The interior has been completely opened up, including the arched, beamed ceiling, with lounges, seating areas filled with coffee-table books and a large central space complete with baby grand piano surrounding the two studios, which loom in the expanse like free-standing bungalows. Their sheet-metal exteriors are decorated with vinyl albums, each held in place by powerful magnets. Albums are everywhere: in rows of metal bins, in translucent shelving units, by the toilet in one of the bathrooms. The other bathroom has a chic portable record player and a stack of vintage singles. The albums turn out to be the bulk of Van Nest’s collection, which he transported from his house, to his wife’s great relief.

Studio A is a traditional analog mixing/overdubbing suite, built around the 1986 SSL 4000E console that had been the centerpiece of Image, surrounded by the typical complement of outboard equipment from Neve, UREI, Lexicon, AMS, etc. Chris Lord-Alge mixed hundreds of records on the console between 1989 and 2004, and when Van Nest moved it to resonate, the mix master followed.
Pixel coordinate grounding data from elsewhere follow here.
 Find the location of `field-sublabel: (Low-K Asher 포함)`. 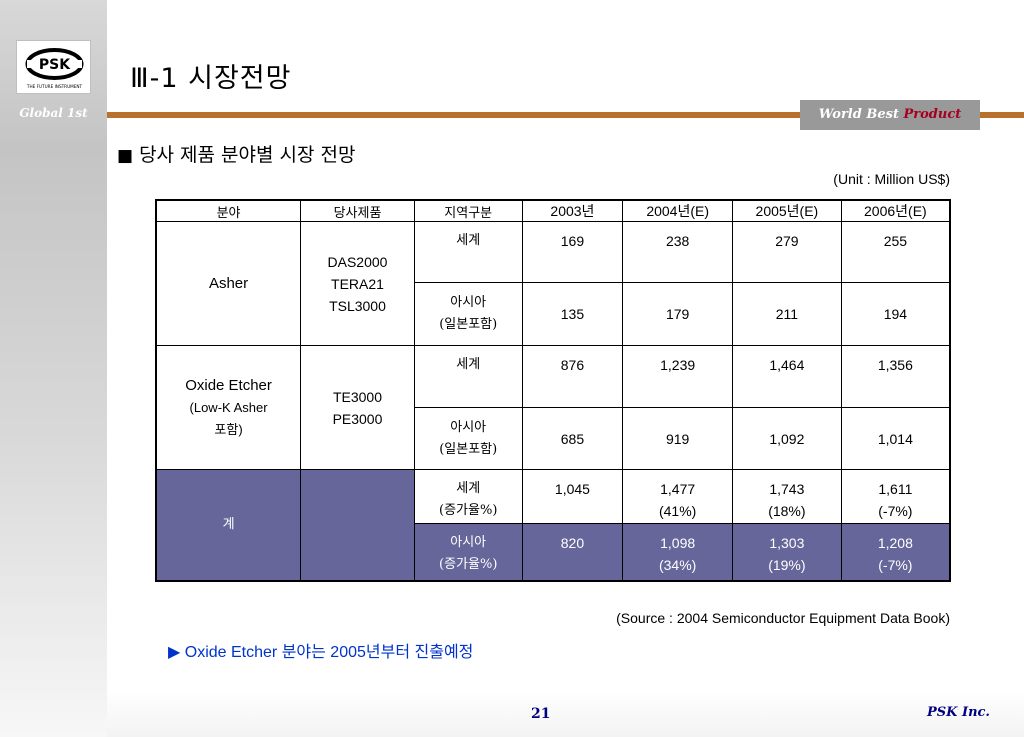

field-sublabel: (Low-K Asher 포함) is located at coordinates (228, 418).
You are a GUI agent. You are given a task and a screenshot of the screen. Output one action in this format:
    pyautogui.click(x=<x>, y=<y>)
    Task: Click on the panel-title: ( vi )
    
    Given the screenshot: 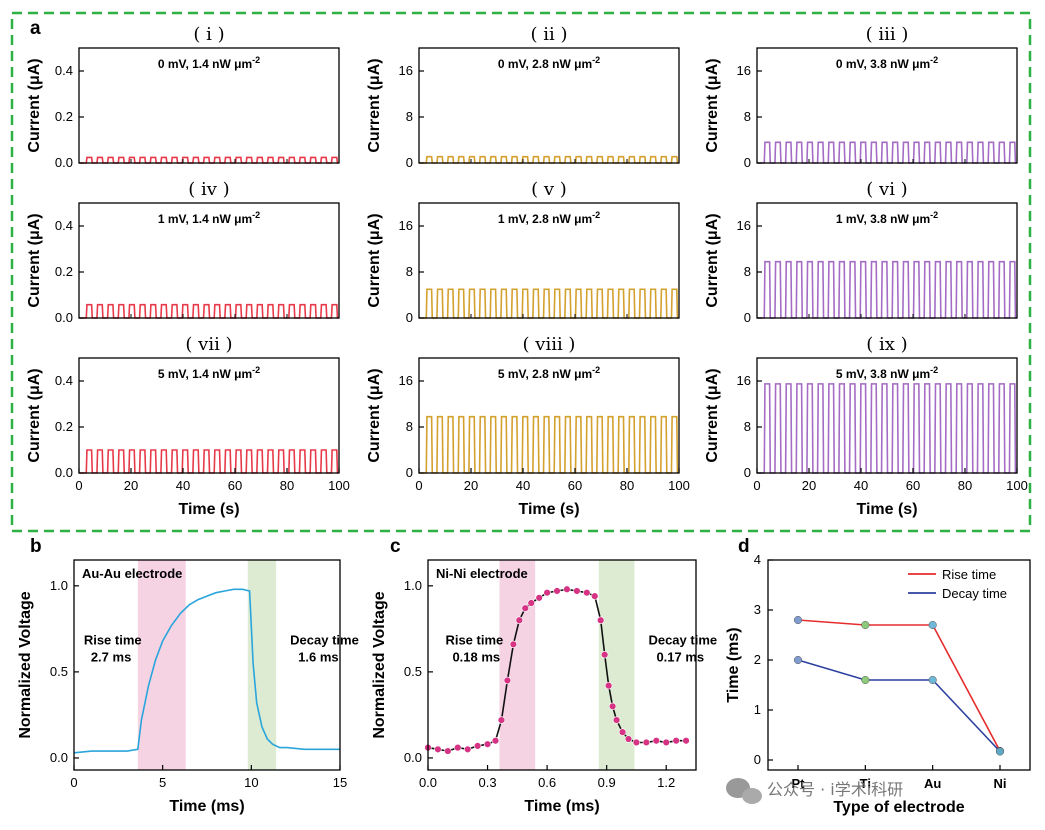 What is the action you would take?
    pyautogui.click(x=886, y=190)
    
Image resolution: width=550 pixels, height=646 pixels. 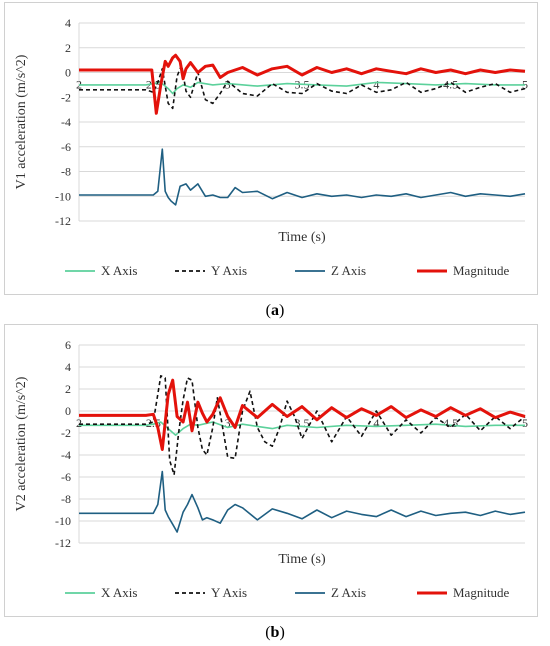 I want to click on caption-b: (b), so click(x=275, y=632).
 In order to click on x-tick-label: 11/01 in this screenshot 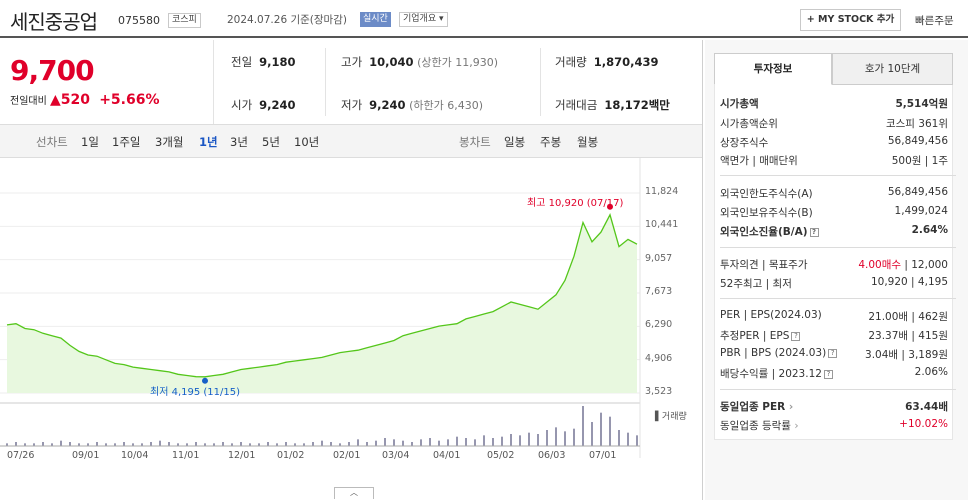, I will do `click(186, 456)`.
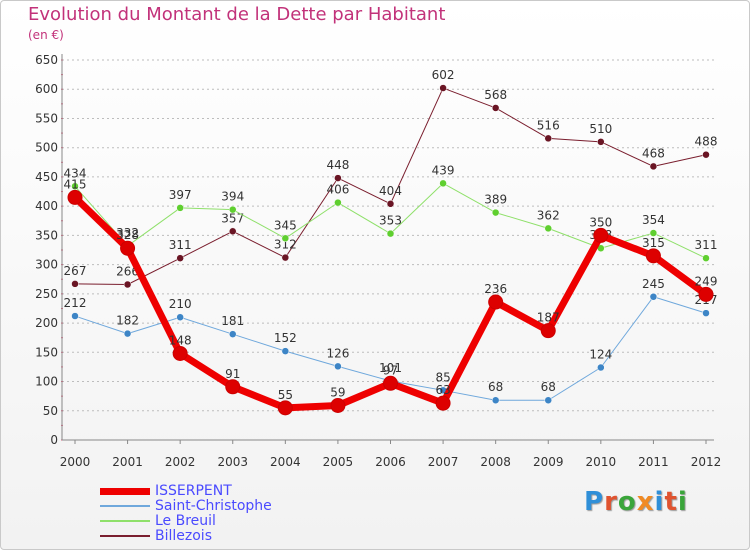  Describe the element at coordinates (50, 411) in the screenshot. I see `y-tick-label: 50` at that location.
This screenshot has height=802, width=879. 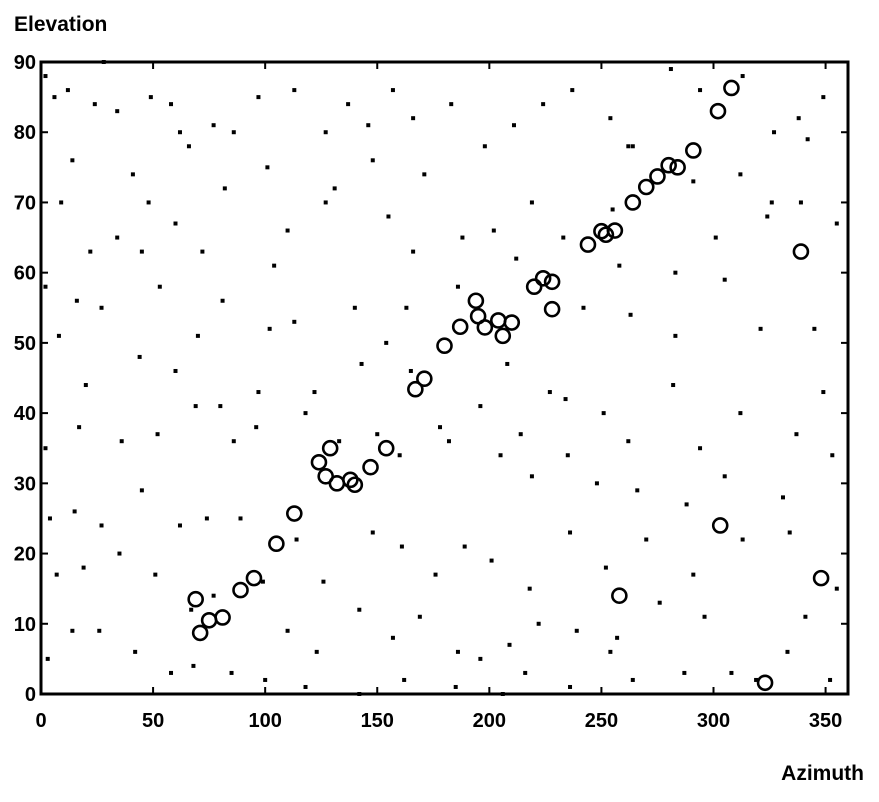 I want to click on x-tick-label: 150, so click(x=378, y=721).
Using A as his home base, Lord-Alge mixed projects from the likes of U2, Green Day, Daughtry and Celine Dion until last year, when he finally moved to be closer to home. Recent clients include breakthrough act Kevin Rudolf, Alice in Chains, producers Toby Wright and Phil Vanali, Demi Lovato, the upcoming Fox TV series Glee and American Idol contestant Paul Kim.

Studio B is a hybrid Pro Tools mixing/overdubbing suite, outfitted with a Digidesign D-Control worksurface that interfaces with movable racks of vintage analog gear from Pultec, Neve, Manley and Pendulum, and 5.1 monitoring by Westlake. It was here that Van Nest edited Leonard Cohen’s Live in London and an upcoming DVD of Madonna’s Hard Candy tour; painstakingly re-created — by ear — the mixes for Mötley Crüe’s 1989 LP Dr. Feelgood for Rock Band; and cut vocals on the initial project of 17-year-old Filipina singer Charice, a David Foster discovery. Additionally, the room has been the site of a considerable amount of work for various Disney artists (including Miley, Vanessa, Ashley and Zac), and the upcoming Chipmunks movie.

“The big question,” says Van Nest, “is how does a modern-day studio interface with all these artists and engineers who work at home? This room was my attempt to bridge the gap. Clients just bring their Pro Tools drive over, their mix comes right up on the ICON, they can choose a great vocal chain with all this gear and a mic from our collection, and when they’re done, they pull the drive out and go home. We get a fair amount of business that way, primarily through word of mouth. You have to change with the times.”

On the way out, I take another look at Van Nest’s credo. It ends with these words: “Your life has brought you here to this place at this time. Make something of it! Your audience is counting on you. And I am, too. So get to it. Make your own promise.”

That’s precisely what he’s done here. It’s great to reconnect with a onetime colleague so many years later to find him still doing what he loves and doing it well.